Despite breaching its commitments repeatedly, North Korea always cajoled a gullible America back to the negotiating table to make more concessions.John Bolton

Bolton cites late-night negotiations at the G7 meetings in Canada, during which the unprepared Trump readily conceded important points. Prime Minister May, Bolton discloses, urged Trump to negotiate with Russia’s Vladimir Putin from a position of strength. Bolton insists that Trump lied when he said the meeting came about at Putin’s request; Bolton remembers Trump as having begged Putin for it. When the two met in Helsinki, the American interpreter told Bolton that Putin did 90% of the talking.

Trump’s inconsistent views and decisions on Russia made all our work complicated, and cyber and noncyber issues often bled into each other. John Bolton

Bolton paints the biggest bombshell from Helsinki as Trump contradicting the unanimous conclusion of US officials that Russia had meddled in the 2016 election. Bolton shames Trump for his disastrous comment that he believed Putin over his own intelligence community and describes himself as stunned by that development.

Blunders

Bolton felt disbelief in December 2018, when Trump told Turkish leader Recep Erdogan that the United States had defeated ISIS and that Turkey should take over peacekeeping in Syria. Bolton underscores that Trump’s decision meant abandoning the Kurds, staunch US allies.

He opposed endless wars in the Middle East but had no coherent plan for what followed withdrawing US forces and effectively abandoning key regional allies as the withdrawal unfolded. John Bolton

Trump’s propensity for changing his mind about US strategy in response to inaccurate journalism made Bolton feel as if he were “inside a pinball machine.”

Venezuela

The United States, Bolton laments, narrowly failed to replace the despotic Venezuelan leader, Nicolás Maduro. Bolton was against sending troops to Venezuela, but he endorsed tougher sanctions on Cuba, which supported Venezuela.
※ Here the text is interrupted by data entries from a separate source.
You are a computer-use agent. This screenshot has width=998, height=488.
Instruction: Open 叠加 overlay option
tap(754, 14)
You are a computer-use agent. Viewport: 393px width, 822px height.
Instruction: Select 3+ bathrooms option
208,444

Trump wanted to meet with Maduro, which Bolton strongly opposed. Bolton alludes to Trump waffling on how vigorously to support the political opposition in Venezuela. Russia denounced foreign interference there as a “Bolshevik-style” coup, Bolton divulges, saying that those words shook Trump.
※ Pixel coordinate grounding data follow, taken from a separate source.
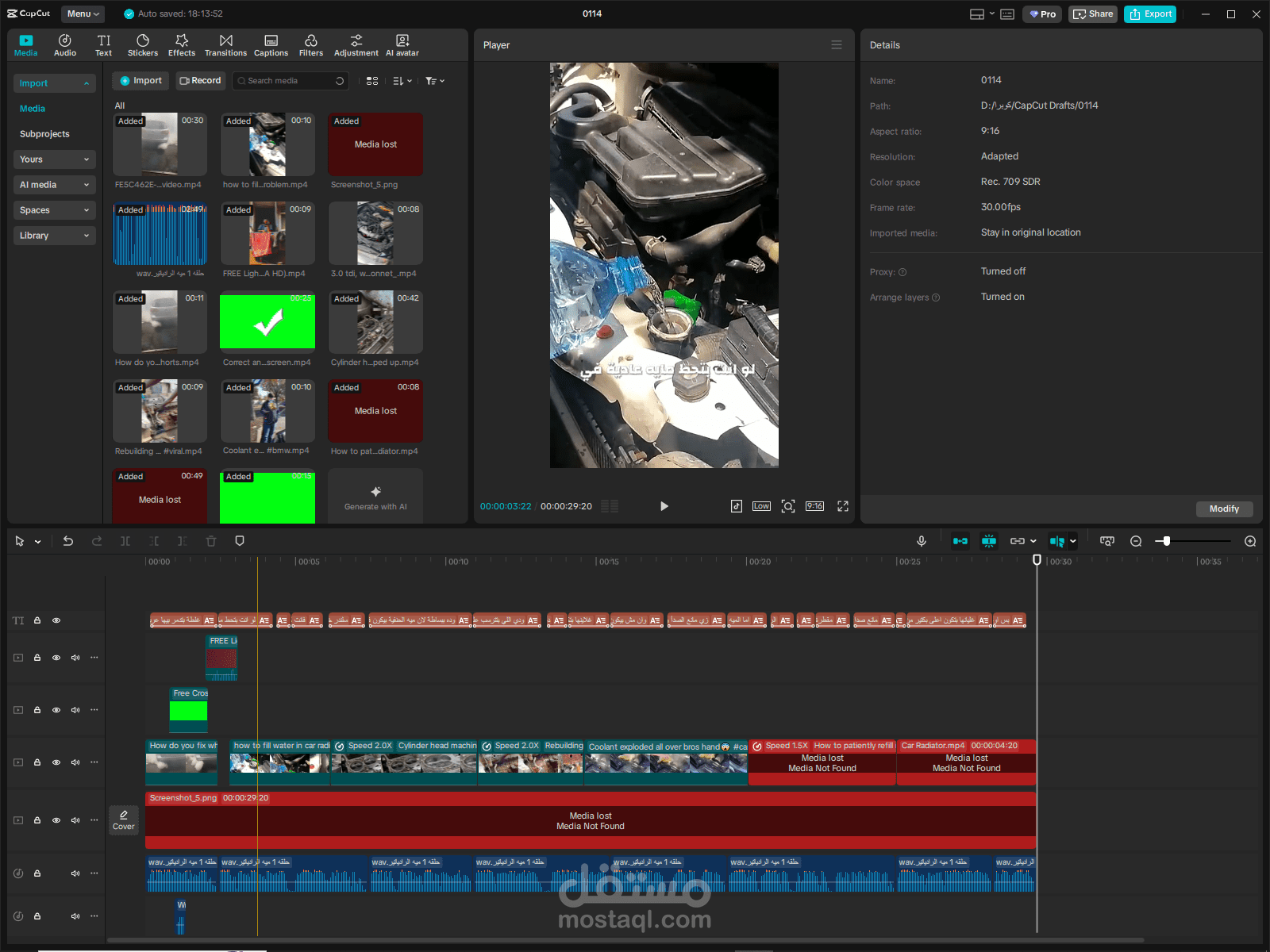The width and height of the screenshot is (1270, 952).
Task: Switch to the Audio tab
Action: coord(65,45)
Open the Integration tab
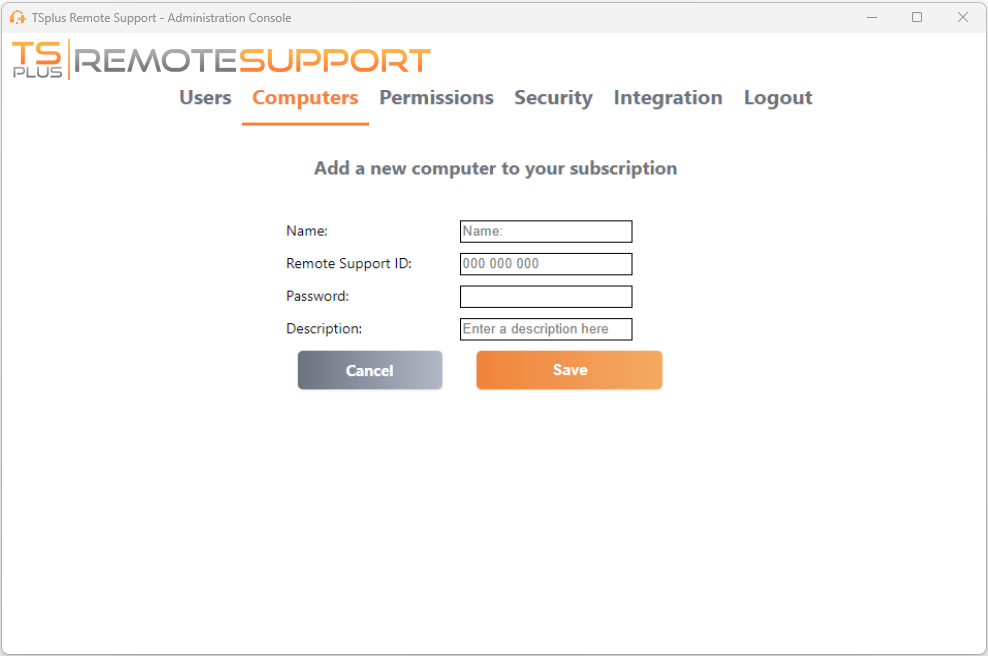Screen dimensions: 988x656 (x=667, y=97)
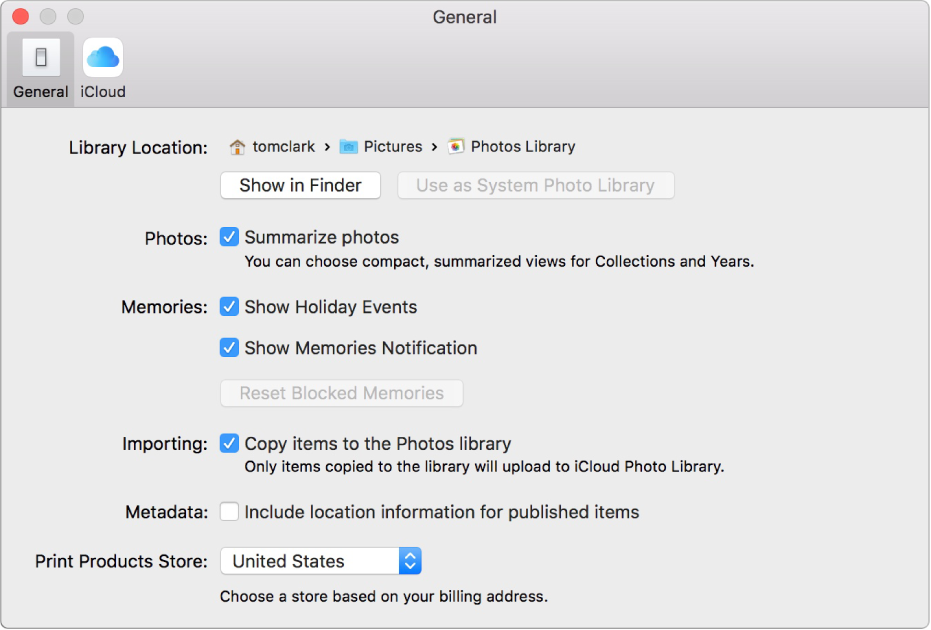Uncheck Show Memories Notification
This screenshot has width=931, height=630.
pos(229,347)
The President vacillated and wobbled, exacerbating internal administration disagreements rather than resolving them, and repeatedly impeding our efforts to carry out a policy.John Bolton

Bolton relates the hilarious but horrifying story of Trump meeting the wife of the Venezuelan opposition leader and noticing that she wore no wedding ring. This convinced Trump, Bolton maintains, that the leader lacked strength. Bolton mourns that the United States declined to help the opposition take down Maduro.

China

Bolton found Trump’s response to Chinese telecommunications company ZTE’s decision to ignore sanctions on Iran and North Korea to be another jaw-dropping example of the president’s overestimating his limited negotiating abilities. Commerce Secretary Wilbur Ross, the author recounts, had barred ZTE from operating in the United States. Yet Trump, in a conversation with China’s Xi Jinping, offered to reverse Ross’s order without, Bolton emphasizes, demanding anything in return.
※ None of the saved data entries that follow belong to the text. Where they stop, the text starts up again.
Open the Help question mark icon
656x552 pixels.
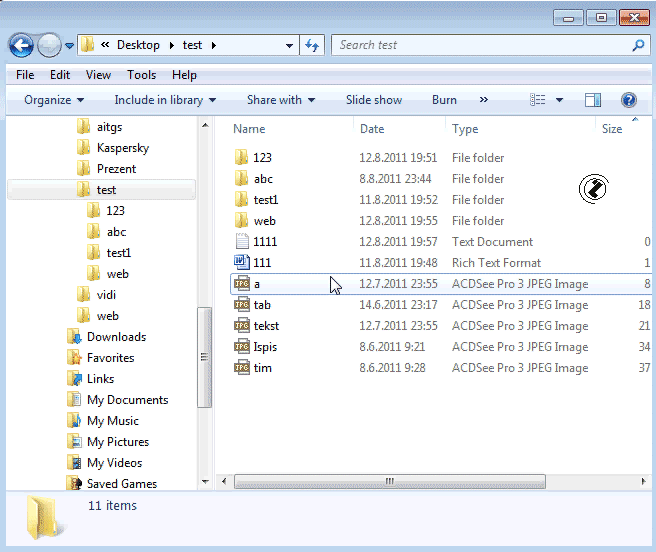[629, 100]
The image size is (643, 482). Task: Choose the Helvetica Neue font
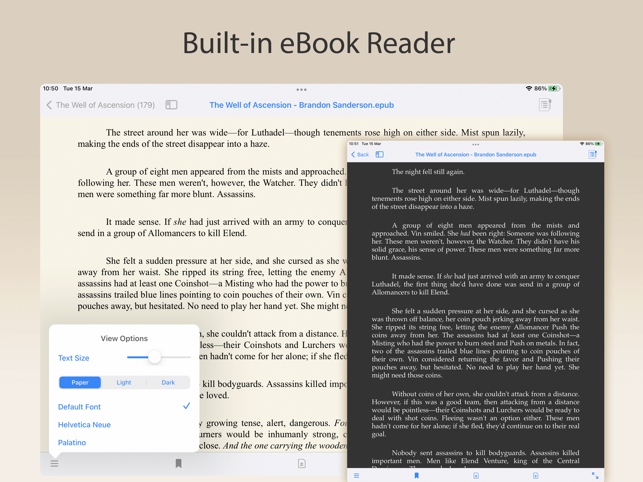coord(84,425)
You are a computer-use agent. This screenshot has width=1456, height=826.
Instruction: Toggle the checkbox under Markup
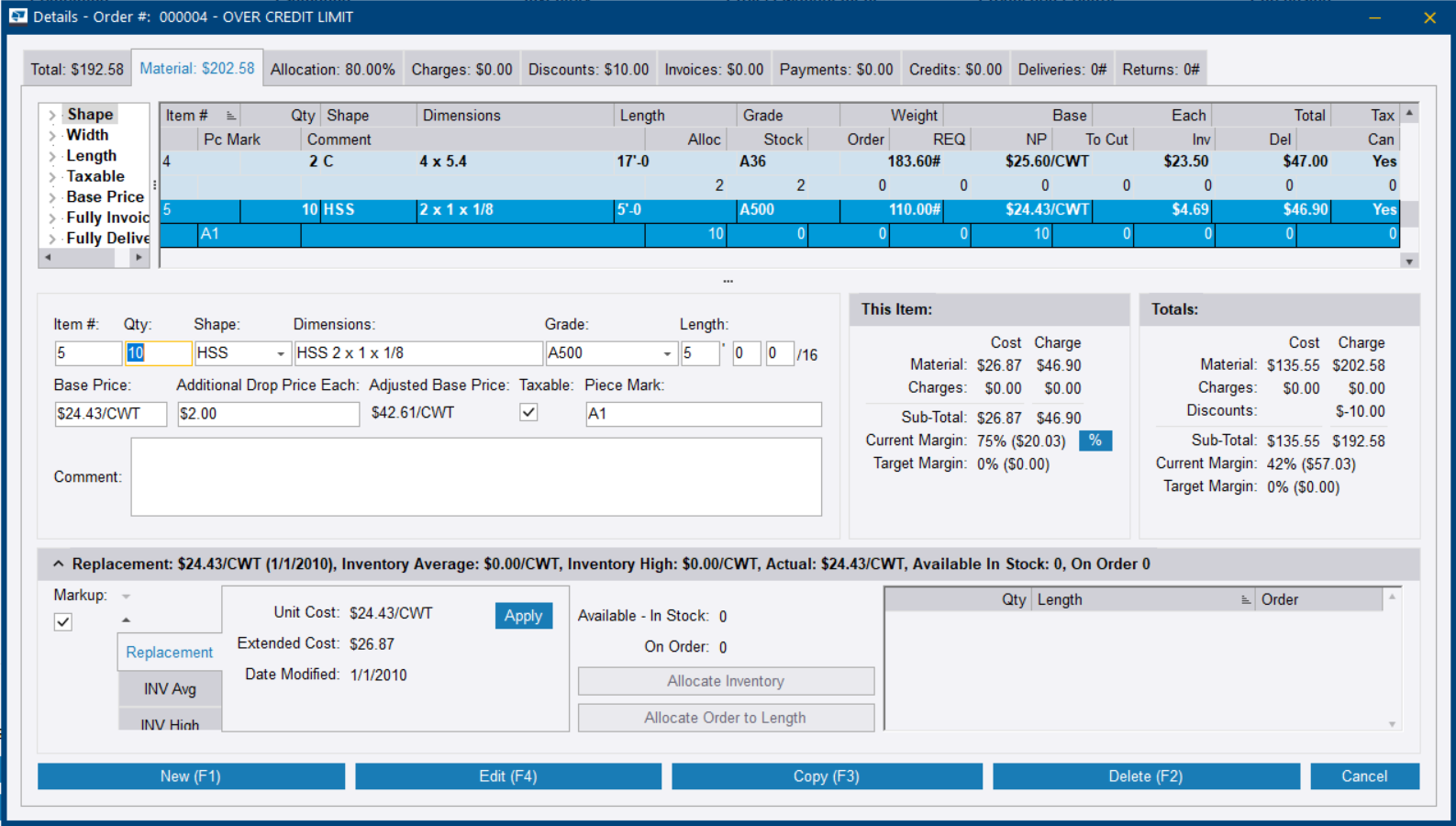pos(63,622)
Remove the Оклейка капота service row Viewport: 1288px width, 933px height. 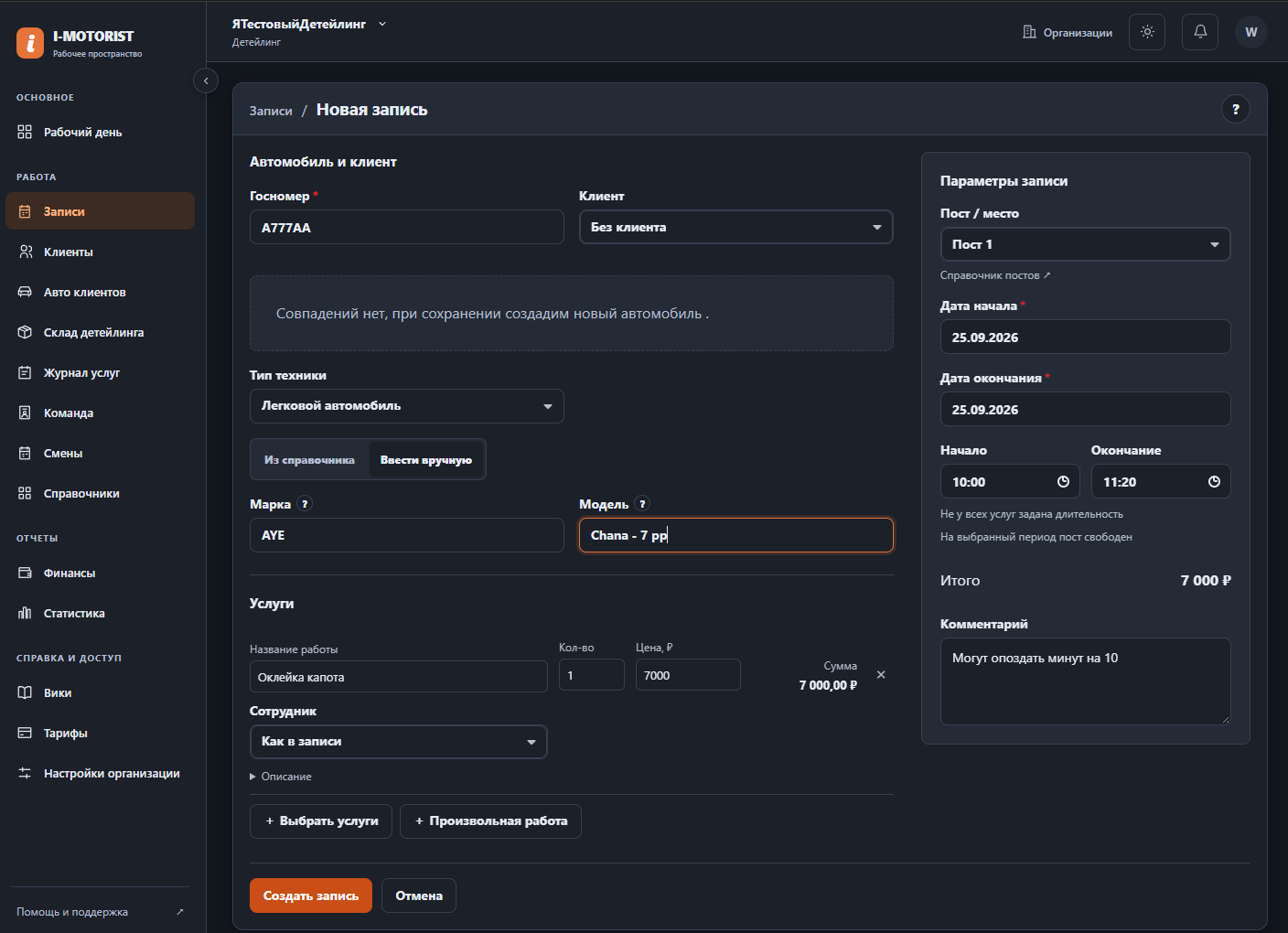click(881, 675)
This was policy by personal whim and impulse. John Bolton

Bolton discloses that later, at a G20 meeting in Buenos Aires, Trump asked Xi to release two individuals with dual US–Chinese citizenships who had been detained in China. When Xi declined, Trump dropped the matter.

Maiden Aunt

Regardless of your view of Donald Trump – and getAbstract remains, as ever, politically neutral – you may find it difficult to respect Bolton for his tell-all. Bolton’s contempt for Trump is plain, so his reasons for sticking around in what he presents as a discouraging madhouse remain unclear. And rather than call out the dangerous irrationality of Trump’s processes, Bolton instead stresses how often Trump functioned in opposition to standard forms of behavior. At times, Bolton sounds like a scandalized maiden aunt scolding someone for using the wrong fork while the house burns down.

Other insider accounts of the Trump administration include Rage by Bob Woodward, Disloyal by Michael Cohen, Landslide by Michael Wolff, and I Alone Can Fix It by Carol D. Leonnig and Philip Rucker.